Eu gosto muito da coragem emprestada que o Dramin me proporciona, aliás, é só um conforto estranho. Não é coragem, não. Se o coração acelera, eu lembro que é bom ele parar. E que eu estou com sono. Viagens são sempre assim. Passei uma vida na rodoviária esperando meu segundo ônibus que não chegou. Envelheci uns dez anos ouvindo uma senhora totalmente apocalíptica reclamando de tudo, metendo processos hipotéticos em todos, resmungando sozinha e sendo estranhamente gentil comigo. Outra vida se passou. Fomos em outro ônibus, com duas gringas felizes demais para estarem sóbrias, e eu percebi que não chegaria em casa por tão cedo. Conversei com uma. A outra realmente não me ajudou com seu árabe. Ou hebraico. Depois que elas foram embora, eu apoiei meu pé em um chaveiro meio quebrado. Era uma lhama internacional, eu pensei. Acho que era dela. Peguei a minha nova companheira em mãos, guardei pra mim. Agora temo que ela seja uma lhama militar israelense. Ficarei atenta.

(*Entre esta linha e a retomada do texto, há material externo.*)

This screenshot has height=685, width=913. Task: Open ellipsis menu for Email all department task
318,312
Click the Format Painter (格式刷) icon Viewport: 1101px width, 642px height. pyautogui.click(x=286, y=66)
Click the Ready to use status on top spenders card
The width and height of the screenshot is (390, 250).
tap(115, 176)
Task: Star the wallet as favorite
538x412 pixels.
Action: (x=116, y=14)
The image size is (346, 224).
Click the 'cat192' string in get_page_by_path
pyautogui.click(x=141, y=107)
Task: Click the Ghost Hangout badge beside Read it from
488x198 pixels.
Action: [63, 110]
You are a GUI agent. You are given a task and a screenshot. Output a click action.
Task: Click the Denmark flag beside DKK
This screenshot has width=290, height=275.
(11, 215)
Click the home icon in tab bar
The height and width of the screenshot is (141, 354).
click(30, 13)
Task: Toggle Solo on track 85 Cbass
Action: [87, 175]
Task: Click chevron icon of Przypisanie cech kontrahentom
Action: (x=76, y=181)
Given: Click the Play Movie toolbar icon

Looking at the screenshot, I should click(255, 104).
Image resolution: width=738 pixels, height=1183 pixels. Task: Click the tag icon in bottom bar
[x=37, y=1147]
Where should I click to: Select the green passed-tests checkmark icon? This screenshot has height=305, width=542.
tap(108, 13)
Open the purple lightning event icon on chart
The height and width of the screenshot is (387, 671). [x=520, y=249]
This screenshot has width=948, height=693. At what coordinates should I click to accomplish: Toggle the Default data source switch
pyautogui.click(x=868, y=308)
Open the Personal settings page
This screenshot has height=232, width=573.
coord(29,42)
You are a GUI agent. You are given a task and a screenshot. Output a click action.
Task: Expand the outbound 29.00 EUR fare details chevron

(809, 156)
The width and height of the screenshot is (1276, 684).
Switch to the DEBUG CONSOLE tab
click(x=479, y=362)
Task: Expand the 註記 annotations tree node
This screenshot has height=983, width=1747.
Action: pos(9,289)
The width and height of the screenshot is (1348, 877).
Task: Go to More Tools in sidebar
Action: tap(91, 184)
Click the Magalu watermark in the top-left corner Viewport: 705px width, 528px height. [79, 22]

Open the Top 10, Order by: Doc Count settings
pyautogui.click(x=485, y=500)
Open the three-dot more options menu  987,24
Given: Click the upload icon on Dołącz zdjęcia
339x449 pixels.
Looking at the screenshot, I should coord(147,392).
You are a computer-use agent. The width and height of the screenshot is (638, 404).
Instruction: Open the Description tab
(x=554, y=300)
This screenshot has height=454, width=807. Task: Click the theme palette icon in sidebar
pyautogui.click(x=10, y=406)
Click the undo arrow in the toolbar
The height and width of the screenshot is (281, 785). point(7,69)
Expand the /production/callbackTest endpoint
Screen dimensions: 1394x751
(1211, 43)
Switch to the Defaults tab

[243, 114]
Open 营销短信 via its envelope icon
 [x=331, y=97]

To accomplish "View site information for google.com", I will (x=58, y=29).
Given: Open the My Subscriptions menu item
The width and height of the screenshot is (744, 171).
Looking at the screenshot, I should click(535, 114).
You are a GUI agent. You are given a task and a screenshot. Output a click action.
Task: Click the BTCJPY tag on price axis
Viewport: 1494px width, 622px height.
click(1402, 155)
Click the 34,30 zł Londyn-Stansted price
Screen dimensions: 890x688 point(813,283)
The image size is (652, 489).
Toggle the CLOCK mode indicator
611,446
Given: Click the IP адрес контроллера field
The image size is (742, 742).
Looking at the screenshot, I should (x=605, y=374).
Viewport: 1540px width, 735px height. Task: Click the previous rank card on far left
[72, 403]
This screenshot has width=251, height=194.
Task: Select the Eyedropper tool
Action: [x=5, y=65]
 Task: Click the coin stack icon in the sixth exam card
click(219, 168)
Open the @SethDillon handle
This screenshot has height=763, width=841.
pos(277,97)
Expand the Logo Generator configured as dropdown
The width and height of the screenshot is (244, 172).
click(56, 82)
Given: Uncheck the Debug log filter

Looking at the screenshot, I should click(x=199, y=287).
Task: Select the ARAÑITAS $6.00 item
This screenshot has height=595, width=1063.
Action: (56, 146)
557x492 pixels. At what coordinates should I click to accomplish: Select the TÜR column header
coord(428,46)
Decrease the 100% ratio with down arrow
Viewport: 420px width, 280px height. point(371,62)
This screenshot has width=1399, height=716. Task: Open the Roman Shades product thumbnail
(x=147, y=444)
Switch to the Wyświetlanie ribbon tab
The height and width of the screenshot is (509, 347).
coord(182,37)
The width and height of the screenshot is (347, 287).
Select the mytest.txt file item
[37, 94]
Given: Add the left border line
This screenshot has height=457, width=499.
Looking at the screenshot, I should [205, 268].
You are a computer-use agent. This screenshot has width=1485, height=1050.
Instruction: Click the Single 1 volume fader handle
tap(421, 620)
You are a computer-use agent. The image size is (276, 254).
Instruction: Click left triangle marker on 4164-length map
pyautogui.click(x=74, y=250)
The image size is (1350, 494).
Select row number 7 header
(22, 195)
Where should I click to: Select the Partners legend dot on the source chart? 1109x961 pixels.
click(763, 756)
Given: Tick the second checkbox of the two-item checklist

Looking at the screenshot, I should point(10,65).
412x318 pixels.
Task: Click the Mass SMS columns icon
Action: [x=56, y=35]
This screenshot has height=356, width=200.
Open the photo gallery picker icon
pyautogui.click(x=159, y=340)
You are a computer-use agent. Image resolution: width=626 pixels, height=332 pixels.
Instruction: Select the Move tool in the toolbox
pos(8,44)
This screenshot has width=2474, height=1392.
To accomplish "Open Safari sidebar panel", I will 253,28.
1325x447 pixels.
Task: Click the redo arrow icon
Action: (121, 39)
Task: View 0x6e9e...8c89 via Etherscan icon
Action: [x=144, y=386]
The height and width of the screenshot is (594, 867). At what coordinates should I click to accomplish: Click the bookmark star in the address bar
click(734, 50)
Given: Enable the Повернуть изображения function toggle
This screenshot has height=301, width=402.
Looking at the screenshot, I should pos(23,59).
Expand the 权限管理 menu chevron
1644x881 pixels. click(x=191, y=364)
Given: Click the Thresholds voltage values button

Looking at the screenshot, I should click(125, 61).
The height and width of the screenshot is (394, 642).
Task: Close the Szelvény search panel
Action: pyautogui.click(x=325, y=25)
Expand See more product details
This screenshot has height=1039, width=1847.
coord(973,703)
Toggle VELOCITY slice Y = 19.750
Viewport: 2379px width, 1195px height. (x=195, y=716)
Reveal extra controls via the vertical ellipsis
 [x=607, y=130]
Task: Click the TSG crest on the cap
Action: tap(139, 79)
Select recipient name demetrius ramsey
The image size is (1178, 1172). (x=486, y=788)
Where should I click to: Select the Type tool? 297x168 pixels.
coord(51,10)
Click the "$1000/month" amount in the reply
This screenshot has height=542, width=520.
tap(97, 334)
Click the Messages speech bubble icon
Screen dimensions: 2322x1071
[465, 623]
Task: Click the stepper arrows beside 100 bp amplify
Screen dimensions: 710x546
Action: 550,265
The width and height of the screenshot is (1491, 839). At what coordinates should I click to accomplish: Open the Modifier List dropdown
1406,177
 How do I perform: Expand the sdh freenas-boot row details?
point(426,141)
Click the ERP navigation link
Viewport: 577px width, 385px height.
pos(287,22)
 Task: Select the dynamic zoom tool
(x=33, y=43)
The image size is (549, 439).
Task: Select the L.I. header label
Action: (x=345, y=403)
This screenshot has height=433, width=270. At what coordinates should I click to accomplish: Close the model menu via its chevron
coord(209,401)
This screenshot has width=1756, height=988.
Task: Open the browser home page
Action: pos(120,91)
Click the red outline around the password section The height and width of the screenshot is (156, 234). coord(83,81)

Ao ver um vídeo antigo de Gal Costa ontem, inevitavelmente lembrei da sinceridade de minha mãe. Há alguns anos, ouvindo os Doces Bárbaros, eu caí na bestagem de perguntar: “por que eles eram tão magros assim?”. Prontamente, ela respondeu: “maconha”. É claro que essa seria sua resposta. Mães e avós vêm com certas coisas embutidas. Tudo é droga, Deus e falta de Deus ou excesso de droga. Ri. Não tinha o que fazer.

Gal era lindíssima, afinada como um anjo, muito baiana graças a Deus. Era uma musa. Não acho que Sophie Charlotte é uma Gal Fatal, a própria. É uma Gal Leblon, da Globo. Inclusive, muito me comparam com Sophie. Não vejo lá muita semelhança. Especialmente porque sempre foco muito naquele queixo dela, tão lindo, com uma covinha. Eu não tenho.

Isso me fazia querer ser uma atriz de novela, das queridinhas, das mais lindas e enigmáticas. Uma Ana Paula Arósio com Letícia Sabatella. Alguém com presença. Alguém que teria sido inspiração de umas duas ou mais músicas de Caetano. Mas não. Eu sou a pessoa que escreve. Mas que deve ser bom ser uma musa, isso deve ser. Tem gente que nasce assim, eu penso. E tem um bocado na Bahia, como há de ser. Só me falta ser mais fatal que nem minha conterrânea, mas não no sentido de morrer, mas talvez no de matar quem me mata. Como, por exemplo, em vez de estar lendo o que pela milésima vez passaram pra gente — Theodor Adorno — cá estou querendo dizer que é preciso adornar a vida de enfeites, não de teorias. Eu gostava delas aos 13, aos 14, aos 15. Eu bebo café sem açúcar, mas a vida sem penduricalhos é completamente intragável. Nem que a gente precise pensar mil anos pra entendê-los, se é que vamos entender, mas saber que estão ali só porque a vida não bastou é inusitadamente reconfortante.

A propósito de nada, a escrita como razão de si mesma: é disso que eu vivo.